On Mon, May 17, 2010 at 4:16 PM, R P Herrold <herrold@owlriver.com> wrote:
On Mon, 17 May 2010, keith smith wrote:
Maybe..... What if we were to go into deflation?  Wouldn't that help?

herrold, earlier:

This looks like wishful thinking. The outsourcing/offshoring
genie is out of the bottle, and nothing is going to put it back

Deflation relative to what?  Gold? The CHF? The JPY? The EUR? Why should a loss in purchasing power of a unit amount of one currency affect non-lockstep linked currencies at all?
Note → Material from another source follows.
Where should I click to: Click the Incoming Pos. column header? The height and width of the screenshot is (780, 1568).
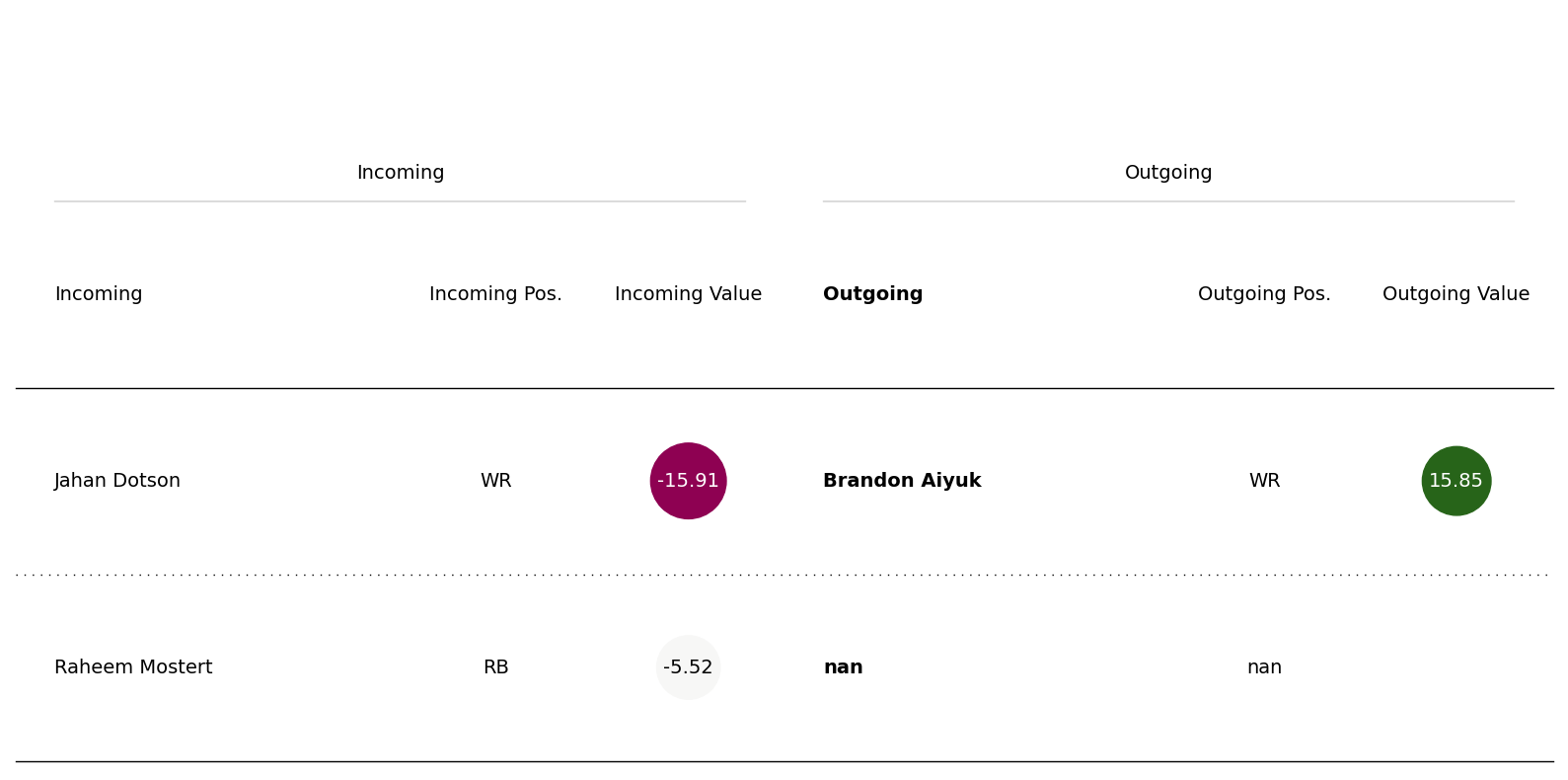[x=495, y=294]
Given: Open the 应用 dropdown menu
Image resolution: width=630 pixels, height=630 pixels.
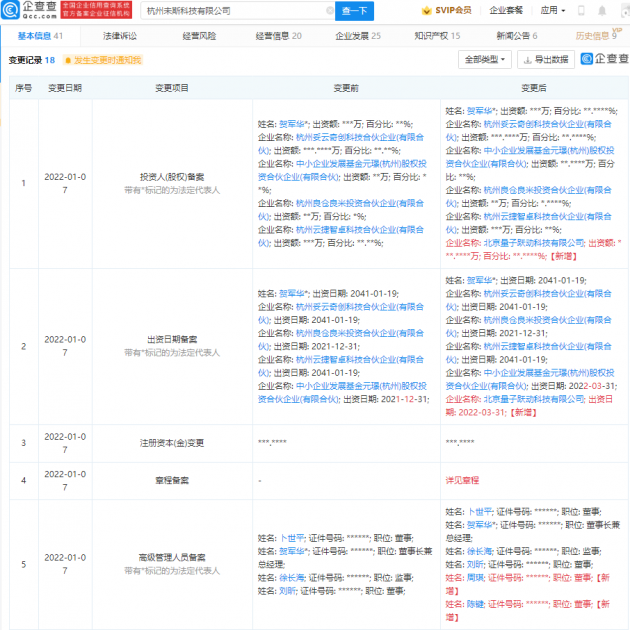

Bretton Woods ended those days

Prediction of the path financial markets will take appear to be a multi factor, non-linear problem, with path dependencies.

Anyone saying they _know_ otherwise should be encouraged to play against you in a markets simulation where you run a true random strategy.  If they can consistently articulate a durable strategy that produces above market gains, follow it

What if AZ were the first mover in a economic game where it restricted non-documented guest workers and TX and FL followed suit, but NM and CA did not.  Where will budget and employment crises continue longer?

  I think thats why they made the media $h!tstorm.  It poses a huge threat to them, because the fact is, removing illegals is going to be highly beneficial to our local economy.  It's much better to be employing tax paying American citizens.  Add to that the related problems of crime, drugs, etc. its a clear win for Arizona.  They don't want a domino effect happening.  It's utterly ridiculous to be paying out so much in unemployment while also paying social service subsidies to non-Americans who work the jobs the unemployed would have.  Gov. Arnold's solution to the problem: cut all welfare.  If I were a non-billionaire legal Californian, I would be utterly furious.  California is quickly degrading, hopefully if we keep doing what we've been doing for the past month or so, we'll be ok.  Actually, we'll be a very desirable place to live (this means your house is worth more).

  -jmz




Opinons are cheap; horse races are held regularly to settle differences of opinion as to which of a collection of horses can run the fastest.  One problem with the study of economics, and behavioural economics, is that there is no 'experimental lab'; and 'repeatable starting conditions' repetition of history, to settle arguments like this.